Different generations, institutions, and individuals have their own ideas about what does and does not constitute professional behavior, said Dr. Scalea, adding that medical professionals desperately need to talk openly about acceptable behavior.
“The single most important factor in delivering the best clinical care is our behavior—how we interact with each other and with our patients,” said Dr. Scalea, who also is physician-in-chief, R Adams Cowley Shock Trauma Center, and system chief for critical care services, University of Maryland Health System. “I have my idea about professionalism, but I’m not sure that jibes with other people’s concept. We need an open, honest, and clear conversation around professionalism.”
Dr. Scalea will deliver Tuesday’s annual Scudder Oration on Trauma. His lecture, Homeward Bound, will explore the evolution of professionalism during his career as a renowned surgeon.
“The concept of professionalism has changed remarkably during my career,” he said. “When I was in training, the need to be professional, particularly for highly placed surgeons, was not even on the radar screen. As a resident, we were abused every day by today’s standards. Behaviors in the operating room—screaming, throwing instruments, even hitting people—were completely tolerated. The chief of surgery was king—it was always a male—and nobody questioned his authority or behavior. We do not allow that to happen today.”

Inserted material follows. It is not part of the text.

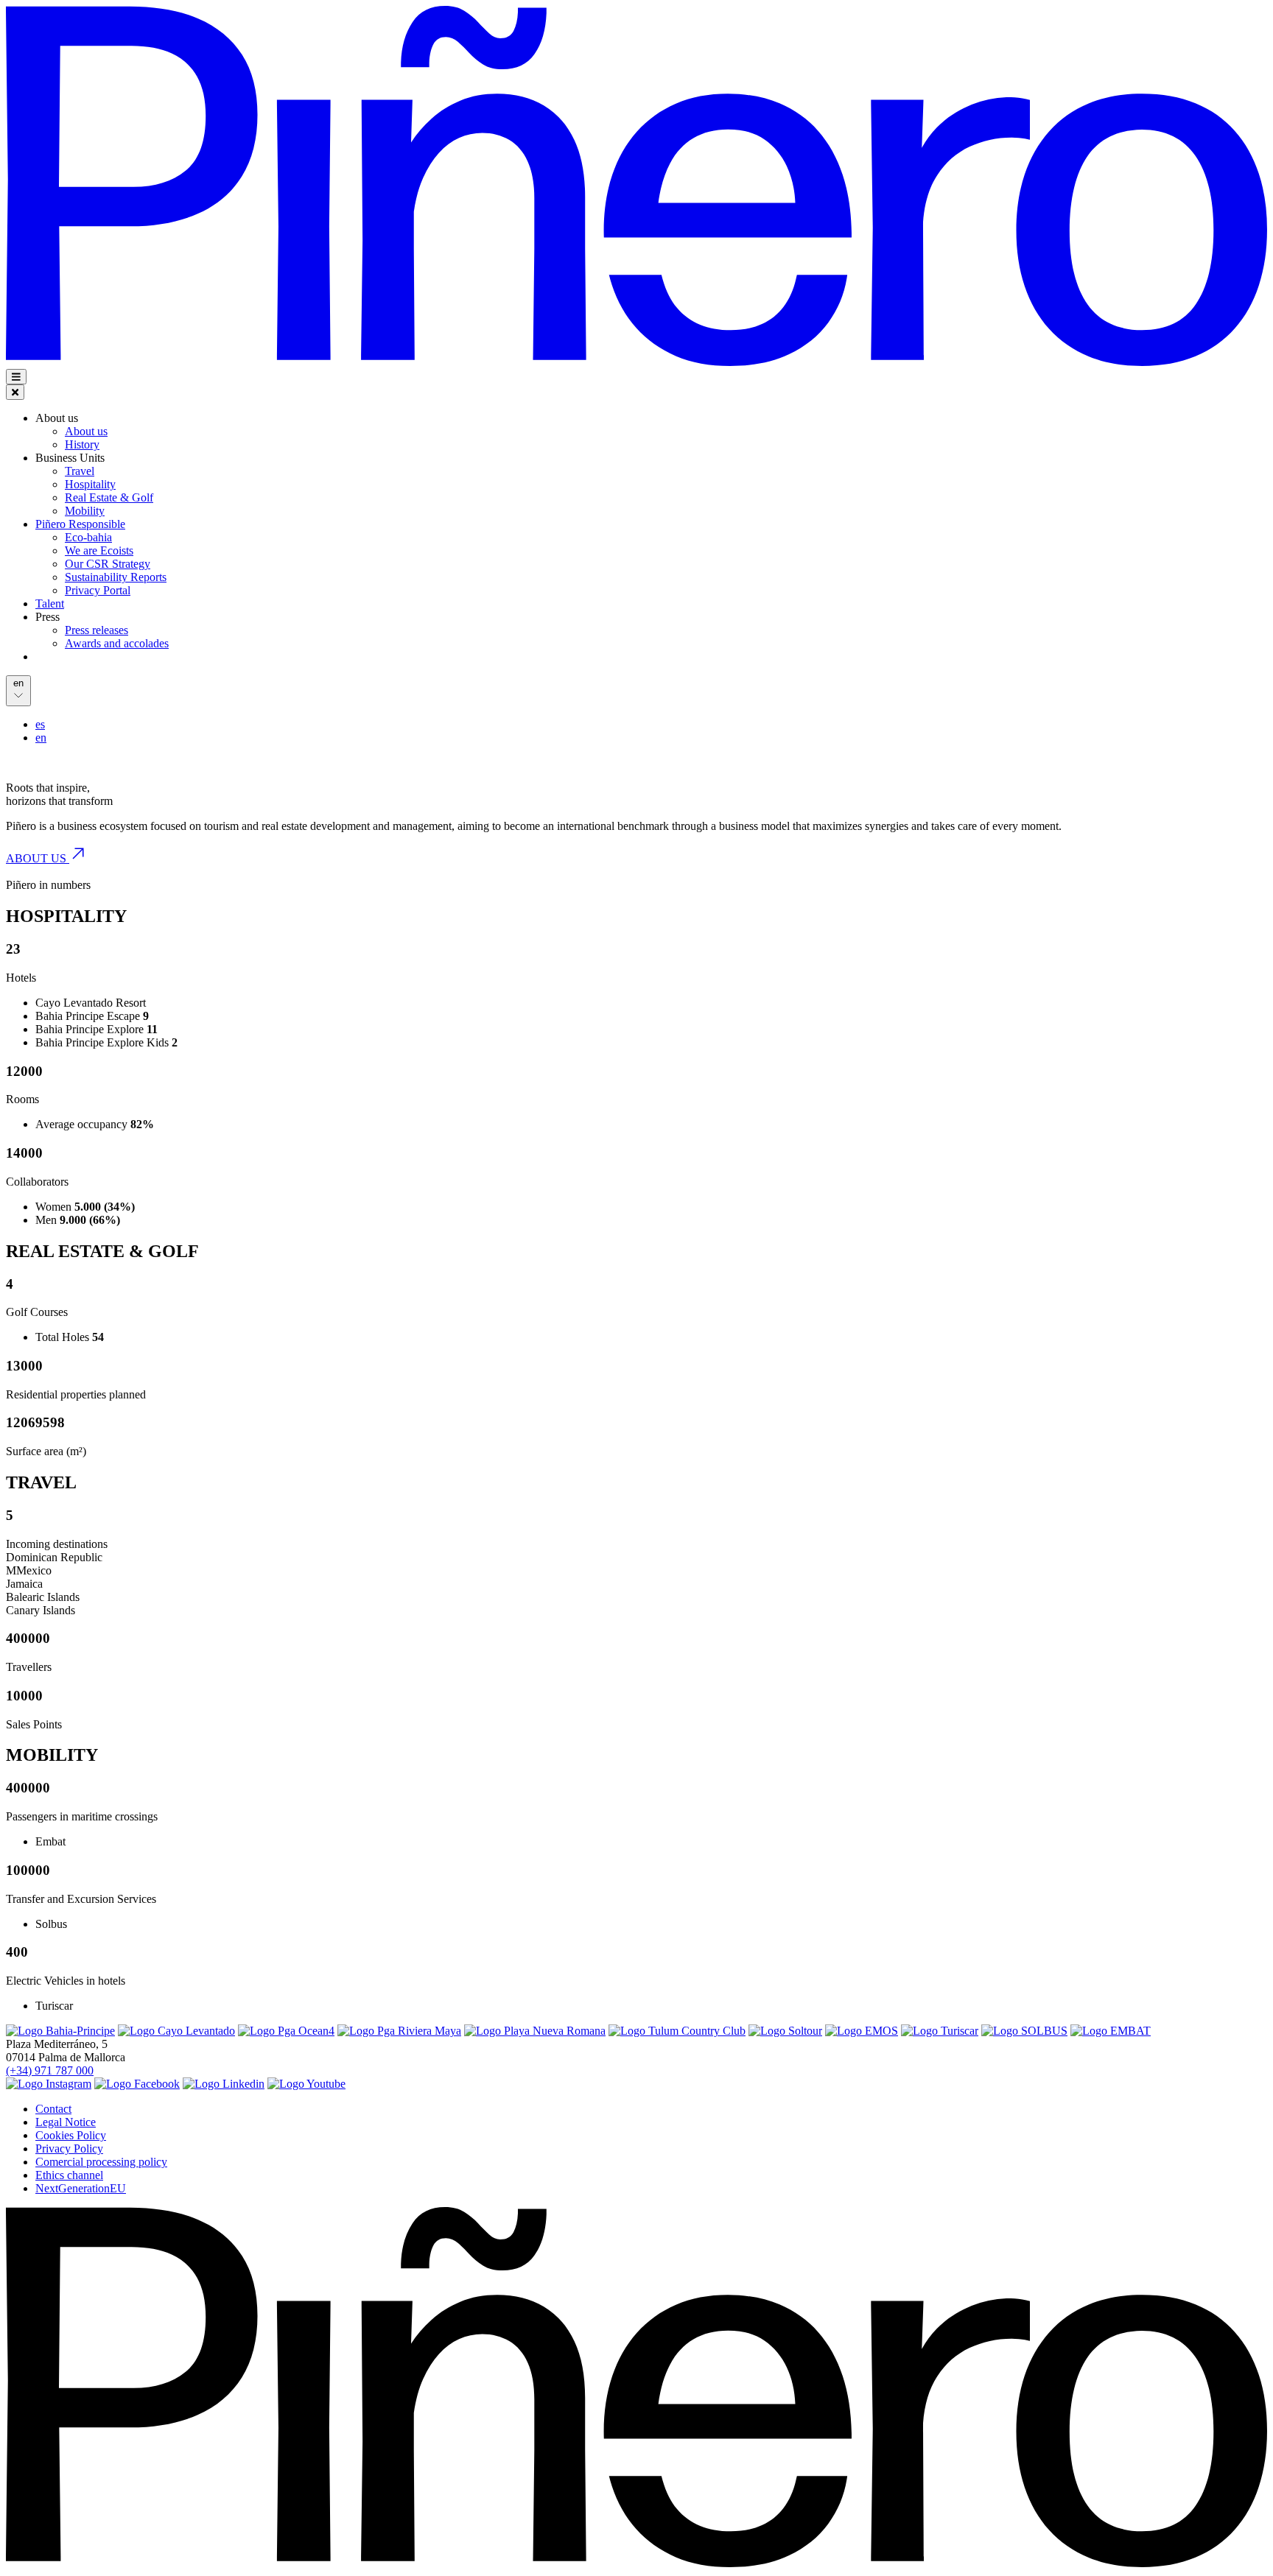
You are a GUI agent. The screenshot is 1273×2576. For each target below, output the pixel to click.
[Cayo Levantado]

This behavior was simply part of training in the past, and—for better or for worse—it made surgeons different from other clinicians, Dr. Scalea said. However, it also taught residents to behave in ways that should have been unacceptable then and are clearly not tolerated today, he acknowledged.
“There has been an explosion of concerns about professional behavior, which is good. But the adjudication of those concerns leaves something to be desired,” said Dr. Scalea, adding that the tone for professional behavior must start at the top. But part of the problem is not wanting to talk about the obvious when someone, whether a colleague or a superior, behaves in a way that seems inappropriate.
“What we need is a way for people to make their feelings known—a way to convey the message that what you did made someone uncomfortable or unhappy,” he said. “We need a conversation around professionalism that starts with our clinical leaders, but involves everybody.”
The Scudder Oration on Trauma Lecture honors Charles Locke Scudder, a founding member of the American College of Surgeons and a major contributor to the surgery of trauma.